DOCERE

Léon Bloy

« Obtenir enfin le mutisme du Bourgeois, quel rêve!
     L'entreprise, je le sais bien, doit paraître fort insensée. Cependant je ne désespère pas de la démontrer d'une exécution facile et même agréable.
     Le vrai Bourgeois, c'est-à-dire, dans un sens moderne et aussi général que possible, l'homme qui ne fait aucun usage de la faculté de penser et qui vit ou paraît vivre sans avoir été sollicité, un seul jour, par le besoin de comprendre quoi que ce soit, l'authentique et indiscutable Bourgeois est nécessairement borné dans son langage à un très-petit nombre de formules.
     Le répertoire des locutions patrimoniales qui lui suffisent est extrêmement exigu et ne va guère au delà de quelques centaines. Ah! si on était assez béni pour lui ravir cet humble trésor, un paradisiaque silence tomberait aussitôt sur notre globe consolé! »

— Léon Bloy, Exégèse des Lieux Communs, éd. Rivages poches, p. 9

« Mourir riche! Vœu héroïque! Desideratum prodigieux! Que sont, à côté, les commandements de Dieu et les commandements de l'Église, et les Souffrances du Rédempteur, et la Compassion de Marie, et le sang des dix-huit millions de Martyrs, et les extases des Saints? Le Paradis, c'est de crever dans la couenne d'un pourceau, et saint Paul même eût été forcé d'en convenir, s'il avait connu les Belges. »

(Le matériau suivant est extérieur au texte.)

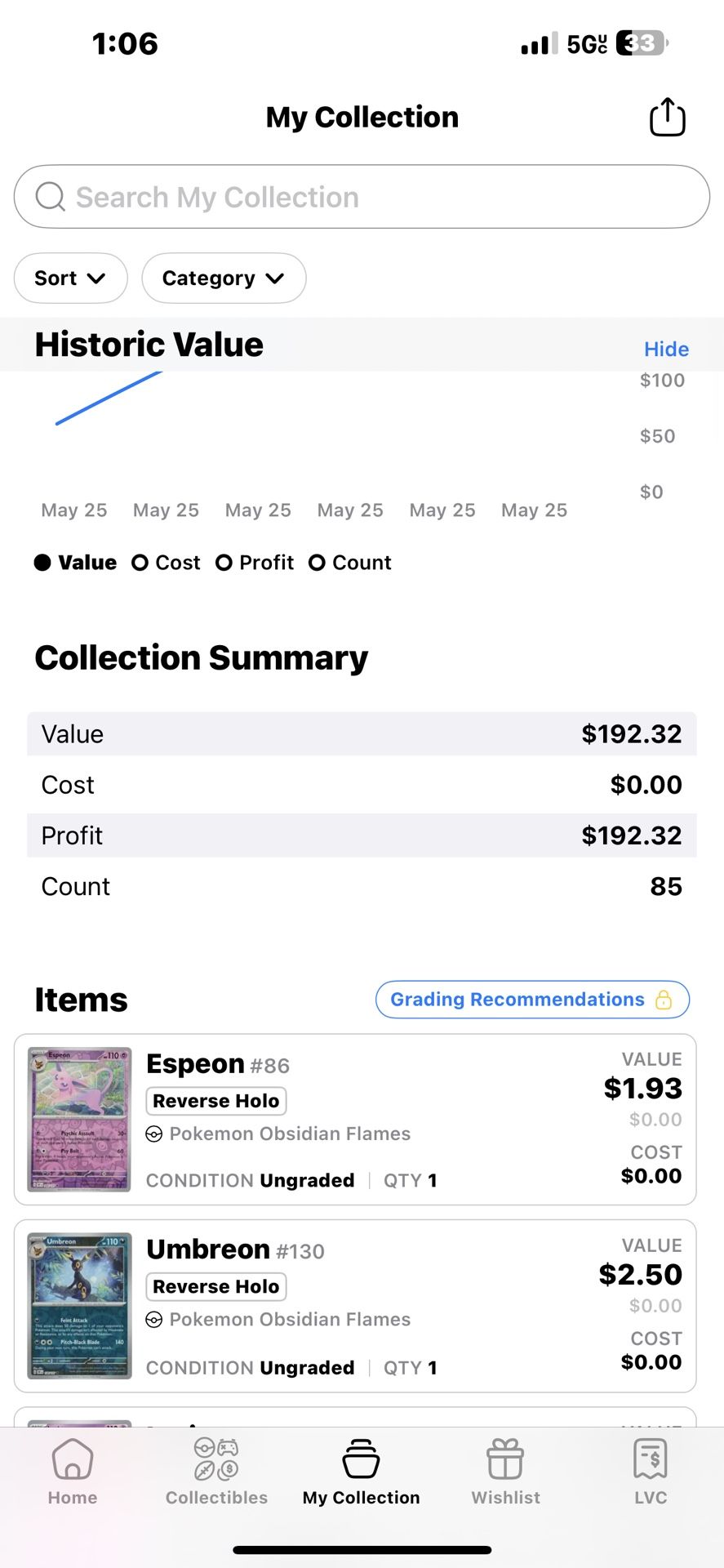The image size is (724, 1568).
Task: Tap the My Collection box icon
Action: click(361, 1459)
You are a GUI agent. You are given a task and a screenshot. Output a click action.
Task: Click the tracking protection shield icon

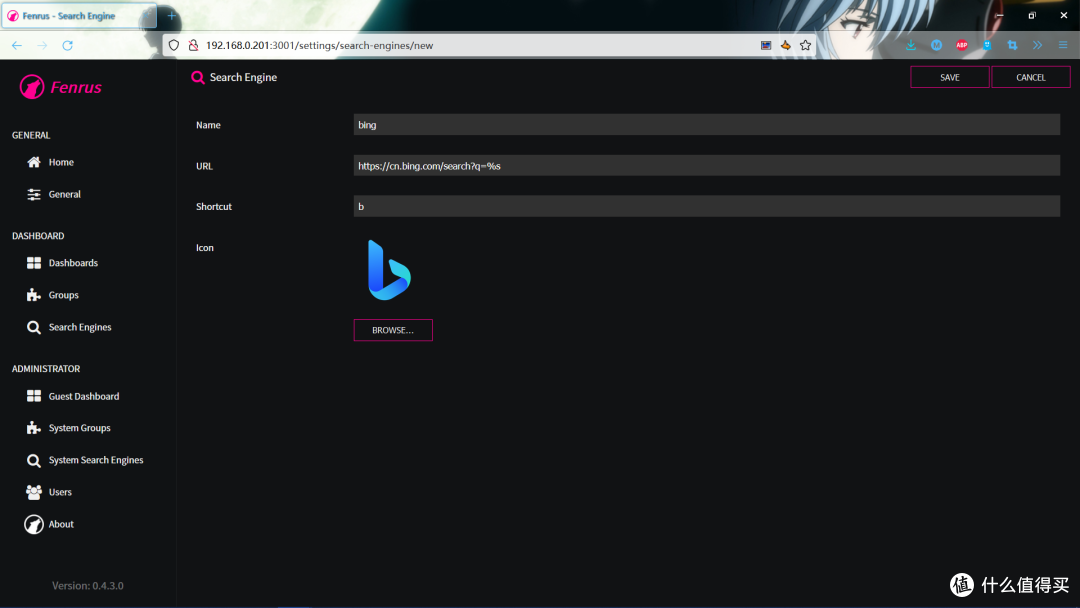(x=174, y=45)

— Léon Bloy, Exégèse des Lieux Communs, éd. Rivages poches, p. 36

« Aucun homme doué d'intelligence n'hésitera à reconnaître que saint Thomas est le patriarche des positivistes, c'est-à-dire des hommes sans foi et même, s'il faut tout dire, d'un assez grand nombre de crapules qui se faufilent, par malheur, dans ce groupe lumineux, quelques précautions qu'on prenne.
Mais il y a une chose très-belle qu'on ne dit pas. C'est que le disciple a dépassé le maître et que le Bourgeois est beaucoup plus grand que saint Thomas. Son admirable supériorité consiste, en effet, à ne pas croire, même après avoir vu et avoir touché. Que dis-je! à devenir incapable de voir et de toucher à force de ne pas croire. Ici on est au seuil de l'Infini. »

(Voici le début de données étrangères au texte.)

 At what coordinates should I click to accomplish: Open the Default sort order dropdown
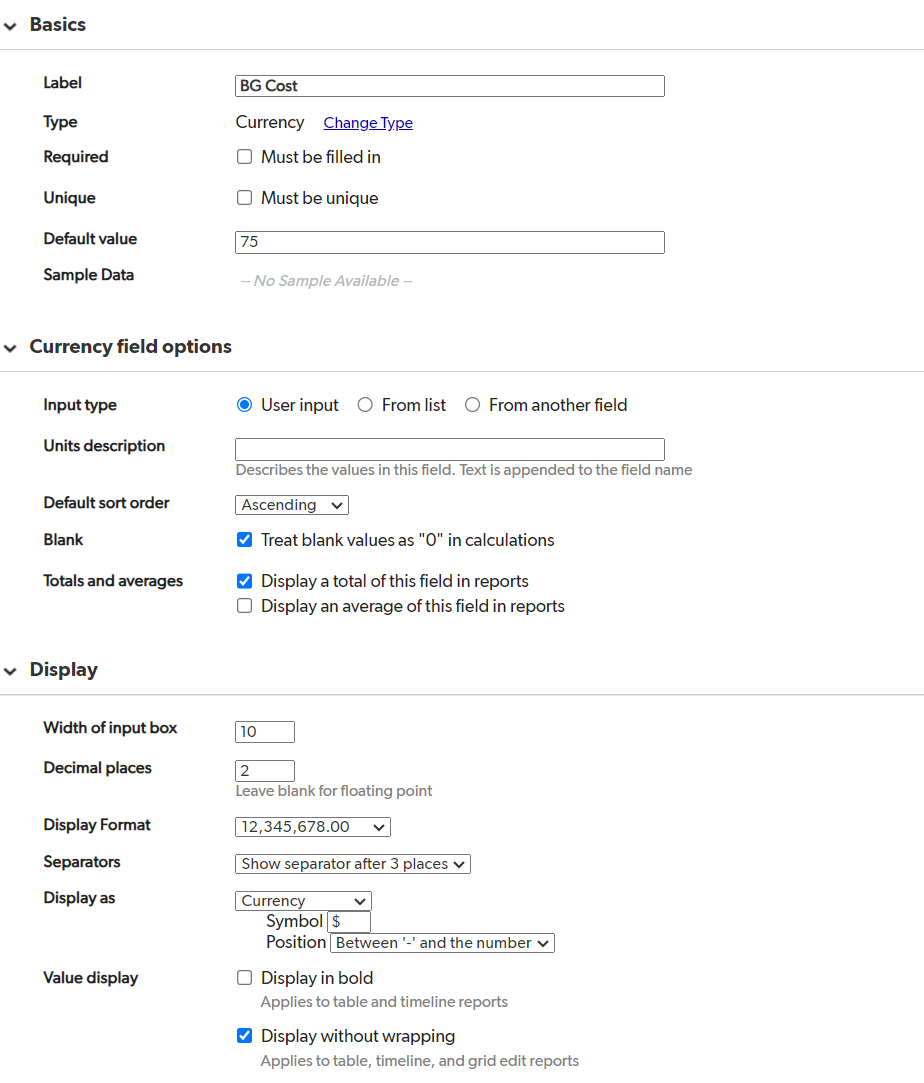292,505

— Léon Bloy, Exégèse des Lieux Communs, éd. Rivages poches, p. 45

« Le Bourgeois n'est précisement religieux; non, mais il est plein de traces accumulées, plus ou moins distinctes, comme un décrottoir fidèle ou un paillasson qui aurait beaucoup servi. Rien ne lui semble plus facile que d'être comme saint Thomas et, en même temps, de se laver les mains de ceci ou de cela, comme Pilate. »

— Léon Bloy, Exégèse des Lieux Communs, éd. Rivages poches, p. 45

« Aimer autre chose que ce qui est ignoble, puant et bête; convoiter la Beauté, la Splendeur, la Béatitude; préférer une œuvre d'art à une saleté et le Jugement dernier de Michel-Ange à un inventaire de fin d'année; avoir plus besoin du rassasiement de l'âme que de la plénitude des intestins; croire enfin à la Poésie, à l'Héroïsme, à la Sainteté, voilà ce que le Bourgeois appelle « être dans les nuages ». D'où il suit que les nuages sont une espèce de patrie-omnibus pour quiconque n'est pas situé exactement au plus bas de tous les degrés de l'échelle, — ce qui n'est, bien entendu, le cas de personne. Car il y a une hiérarchie de nuages à n'en pas finir et voilà ce que cache soigneusement l'Ennemi des hommes. »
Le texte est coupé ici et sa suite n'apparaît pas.